Plus surprenant encore, Charles-Albert Lafleur donne l'impression de jouer un rôle d'invité dans cette enquête, pourtant inscrite dans une série qui porte son nom. Pour commencer, il ne s'agit pas d'une enquête dans laquelle il est diligenté par ses supérieurs hiérarchiques, mais d'un défi lancé par Vanessa Davenport. Elle incite Lafleur à rechercher le coupable comme s'il s'agissait d'une plaisante occupation pour un individu oisif. La réalité de l'enquête montre que c'est l'affaire d'un professionnel (Lafleur) et que l'enquêtrice amatrice (Davenport) est rapidement dépassée par les événements, au point que Lafleur l'écarte de ses démarches. L'Orfèvre participe bel et bien à identifier le coupable, mais presque plus comme un catalyseur que comme un acteur de premier plan.

Le lecteur peut ressentir l'impression que Lafleur n'a pas le premier rôle dans le récit, mais qu'il est un acteur parmi d'autres. En outre, il apporte des éléments permettant de comprendre ce qui s'est passé, mais il ne trouve pas la solution tout seul, et les autres personnages auraient pu parvenir à cette explication par eux-mêmes. Enfin, il n'est que spectateur de la conclusion de l'enquête. Il laisse même don Hugo Russilo régler les ardoises comme le parrain qu'il est. Les auteurs rappellent à plusieurs reprises que l'Orfèvre a un passé, sans se lancer dans son exposition par ordre chronologique. Finalement le lecteur ne connaît Charles-Albert Lafleur que comme un individu qu'il pourrait rencontrer à l'occasion d'une soirée, sans accès privilégié à sa vie passée, à ses pensées personnelles, un individu un peu prééminent parmi d'autres.

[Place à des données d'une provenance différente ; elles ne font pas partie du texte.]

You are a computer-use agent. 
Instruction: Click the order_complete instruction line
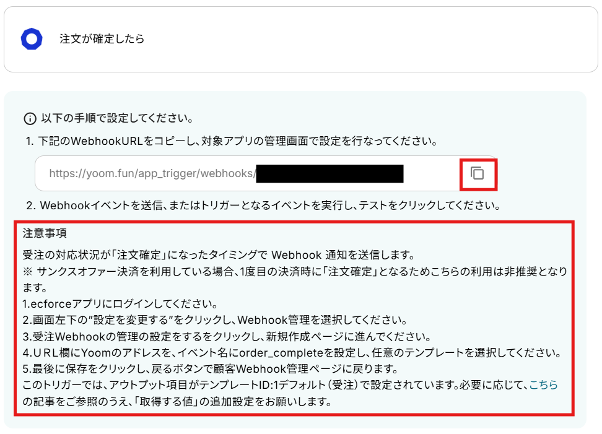(x=292, y=353)
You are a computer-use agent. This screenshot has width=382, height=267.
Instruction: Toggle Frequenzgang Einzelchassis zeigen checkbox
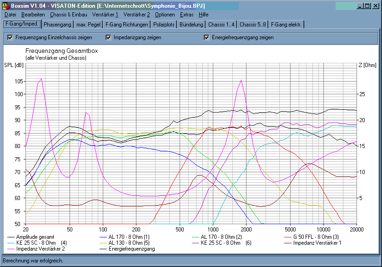[x=10, y=37]
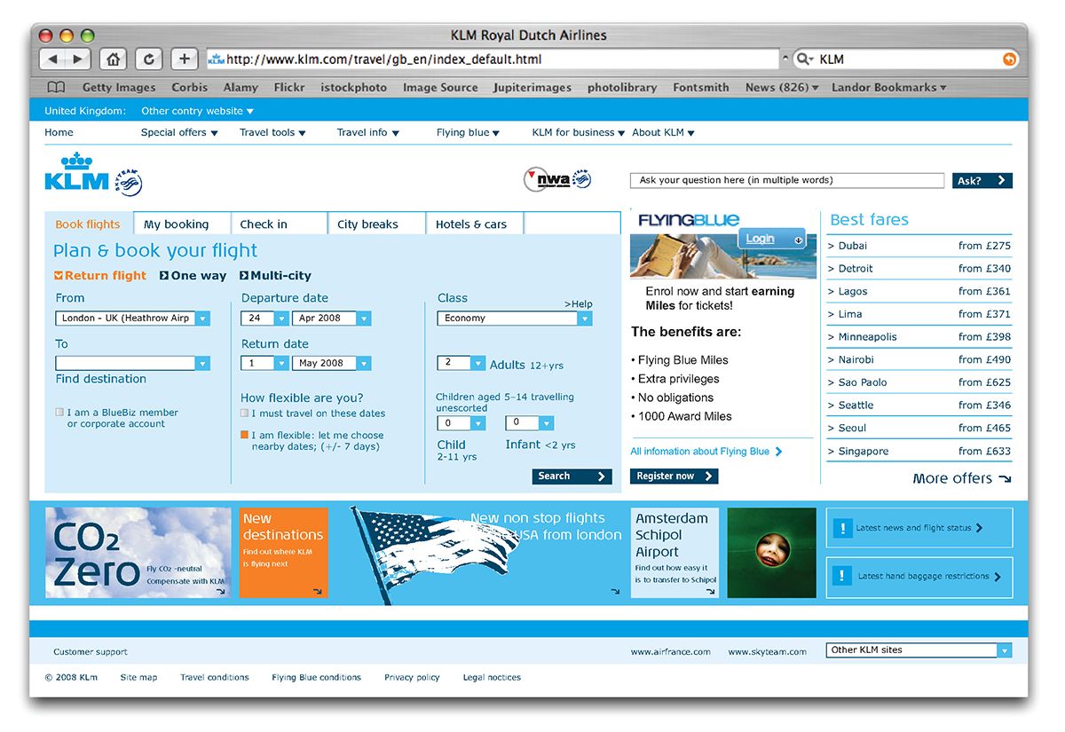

Éric Warnauts & Raives racontent un polar en bonne et due forme, inscrit dans une époque reconstituée avec soin et élégance, par les images et des références qui trouvent leur place naturellement dans les dialogues. L'enquête est menée de manière naturaliste, sans s'appuyer sur des scènes spectaculaires pour épater le lecteur. Le personnage principal occupe une place au même plan que les seconds rôles, leur laissant assez d'espace pour qu'ils puissent s'incarner. Avec des pages sophistiquées, les auteurs racontent un polar dans lequel leur technicité s'efface derrière le récit, et dans lequel le personnage principal s'efface derrière les autres. Il devient plus un catalyseur qu'un héros par lequel tout arrive et qui sauverait la situation, les demoiselles en danger, en confondant le coupable et en dispensant le châtiment qu'il mérite. Ils réalisent une histoire adulte, s'étant émancipée de la formule du héros sauveur, attestant d'une vision de la réalité moins manichéenne et plus mesurée, reconnaissant la complexité du monde et de la société, par une résolution en demi-teinte, faisant apparaître les limites du pouvoir d'action de l'Orfèvre, simple être humain parmi d'autres.